DIRECTIONS FOR THIS TASK: Although the listing contains pictures, reproduce only its text, exactly as written.

RECORDS SHOWN:
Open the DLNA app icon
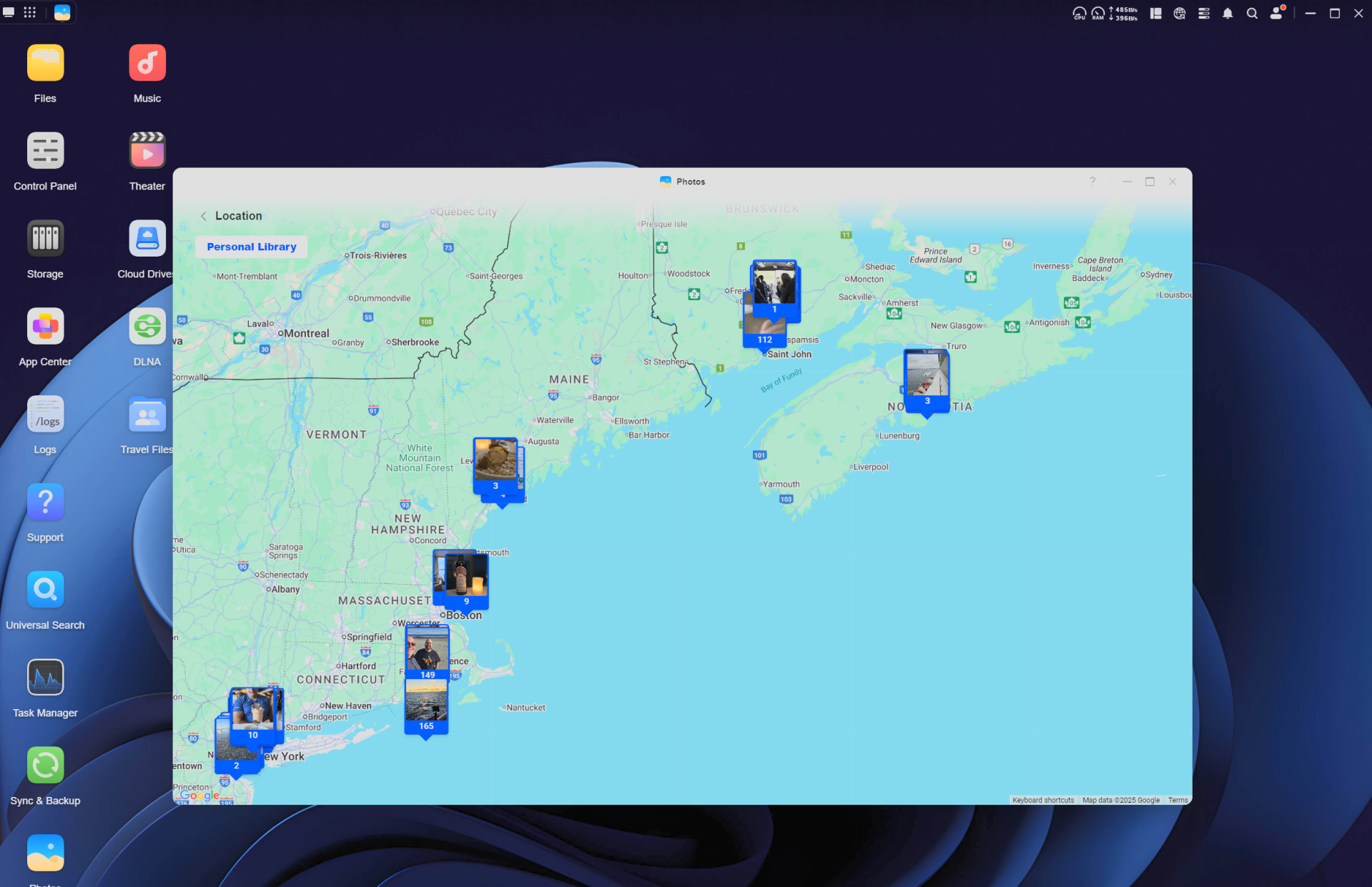 (147, 327)
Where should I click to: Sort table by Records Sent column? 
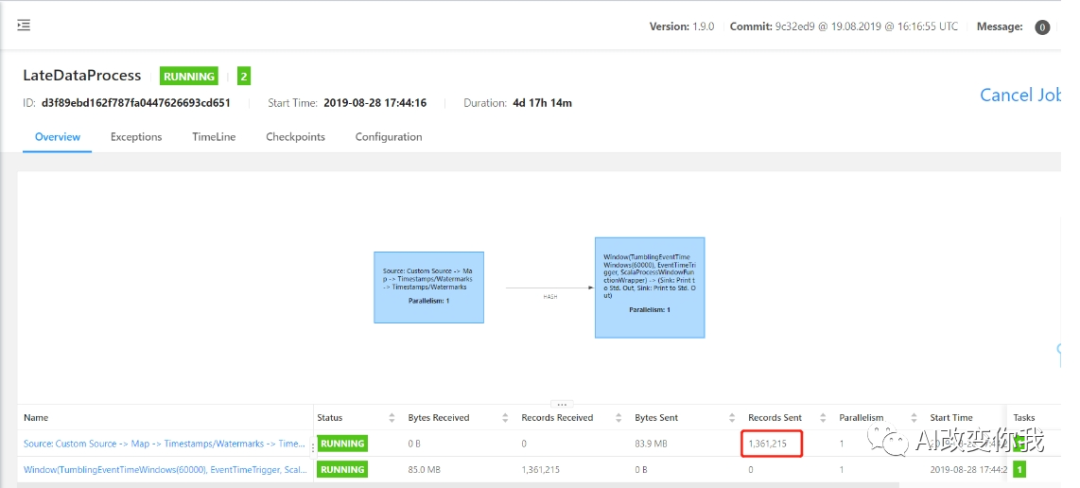click(821, 418)
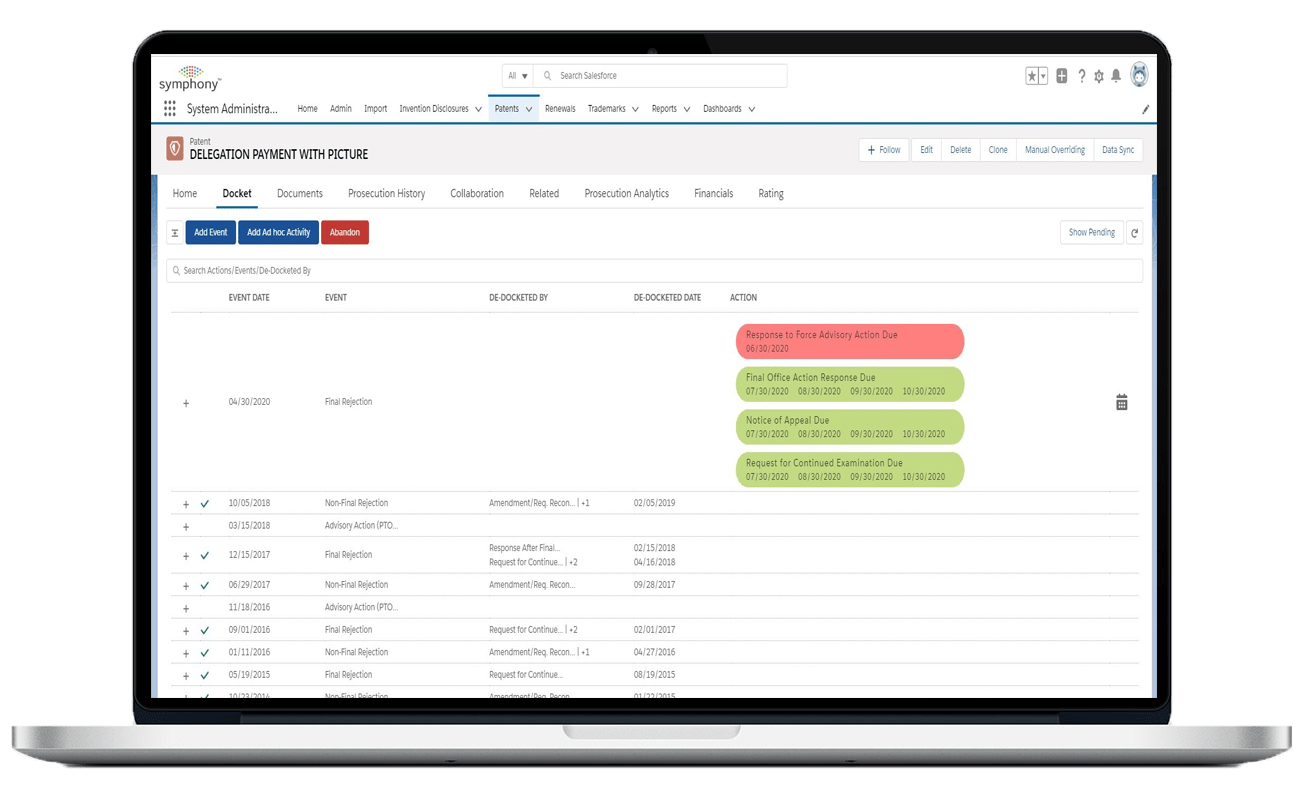Click the Help question mark
The width and height of the screenshot is (1303, 810).
(1081, 75)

PROBLEM SOLUTION:
Open the DLNA app icon
 (147, 327)
Where should I click to: Sort table by Records Sent column? 
click(821, 418)
Click the Help question mark
The width and height of the screenshot is (1303, 810).
(1081, 75)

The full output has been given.